Compare, for example, Peter Bartrip's The Way from Dusty Death (2001), an industry-funded account of the British asbestos producer Turner & Newall (T&N), with Geoffrey Tweedale's Magic Mineral to Killer Dust (2000), a history of the same company. While Bartrip argues that T&N did all it could to address the problem of the health hazards of asbestos, Tweedale argues the opposite case: that T&N knew about the hazards of asbestos very early and did less than it might have. Similarly, compare Peter English's Old Paint (2001), an industry-sponsored account of childhood lead-paint poisoning, with Christian Warren's Brush with Death (2000). English portrays the lead-paint industry as a pioneer in prevention against the health hazards of lead, yet Warren and others argue quite the opposite: that the industry did less than it might to promote awareness of the hazards of lead paint.
It is such stark differences between industry-sponsored and non-industry-sponsored histories that encourage distrust of commissioned histories and that have brought the issue to a wider audience. Professional historians have long treated the older institutional commissions with caution. But the emergence of issue-driven commissions has encouraged a broader cultural scepticism. Recent commentaries in The New York Times, Nature, The Lancet and other publications have highlighted the social, political and commercial interests behind commissions and how they shape the nature of the history they sponsor.
These commentaries are concerned primarily with industry sponsorship, and they say less than they might about the sponsorship of other organisations or the ideological (as opposed to financial or opportunistic) motives that might encourage a historian to seek a particular sponsor.

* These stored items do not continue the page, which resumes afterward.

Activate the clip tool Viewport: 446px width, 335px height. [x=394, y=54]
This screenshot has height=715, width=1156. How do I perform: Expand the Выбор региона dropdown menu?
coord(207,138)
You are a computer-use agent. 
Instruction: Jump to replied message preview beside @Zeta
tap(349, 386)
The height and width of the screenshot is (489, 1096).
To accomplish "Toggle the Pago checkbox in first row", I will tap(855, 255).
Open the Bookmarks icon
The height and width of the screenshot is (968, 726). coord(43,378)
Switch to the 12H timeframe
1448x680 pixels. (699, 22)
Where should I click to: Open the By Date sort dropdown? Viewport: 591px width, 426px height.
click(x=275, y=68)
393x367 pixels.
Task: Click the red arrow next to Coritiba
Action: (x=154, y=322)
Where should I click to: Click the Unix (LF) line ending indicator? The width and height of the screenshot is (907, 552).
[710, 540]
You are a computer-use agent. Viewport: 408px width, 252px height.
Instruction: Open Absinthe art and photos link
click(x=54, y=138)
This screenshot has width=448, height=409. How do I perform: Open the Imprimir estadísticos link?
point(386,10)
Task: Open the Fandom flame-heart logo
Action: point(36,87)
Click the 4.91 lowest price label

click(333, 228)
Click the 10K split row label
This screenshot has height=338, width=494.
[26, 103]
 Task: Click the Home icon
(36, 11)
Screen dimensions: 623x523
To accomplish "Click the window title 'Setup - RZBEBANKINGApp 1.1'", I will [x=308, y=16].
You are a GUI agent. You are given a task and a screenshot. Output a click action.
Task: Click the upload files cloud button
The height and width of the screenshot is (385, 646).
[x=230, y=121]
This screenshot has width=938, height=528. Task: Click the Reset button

Nevertheless, they have begun to sensitise a broader readership to the problems of commissions. The silver lining on the cloud of issue-driven history may be the emergence of a sceptical, critical reader.
It is here that I begin to question Proctor's call for journals to reject the publication of certain commissioned histories. While he is correct to point to the ways in which the tobacco industry seeks to manipulate history to promote its own ends, his call betrays a pessimism about the readers of commissioned histories, as if they cannot be educated to treat what they read with a healthy scepticism.
Yet, paradoxically, Proctor also provides readers with tools to read critically: his articles highlight the interests behind histories commissioned by the tobacco and other industries and the reluctance of some historians to admit to their funding. Surely this is a way forward. Rather than reject the publication of certain commissioned histories, we need critical reflection on how the conditions of commission shape historical writing.
We need to ensure that readers are aware of the wallet behind the work, and that funding it is a factor in peer review. We need to welcome scepticism among readers and reviewers. It opens the possibility of a public that is critically engaged with history, and it forces commissioned historians to address the issue of credibility: why should anyone believe what they write?
David Cantor is a historian at the National Cancer Institute and the National Library of Medicine in Bethesda, Maryland. This article is based on a longer paper on the politics of commissioned histories that appears in The Historiography of Contemporary Science , edited by Ronald E. Doel and Thomas S?derqvist.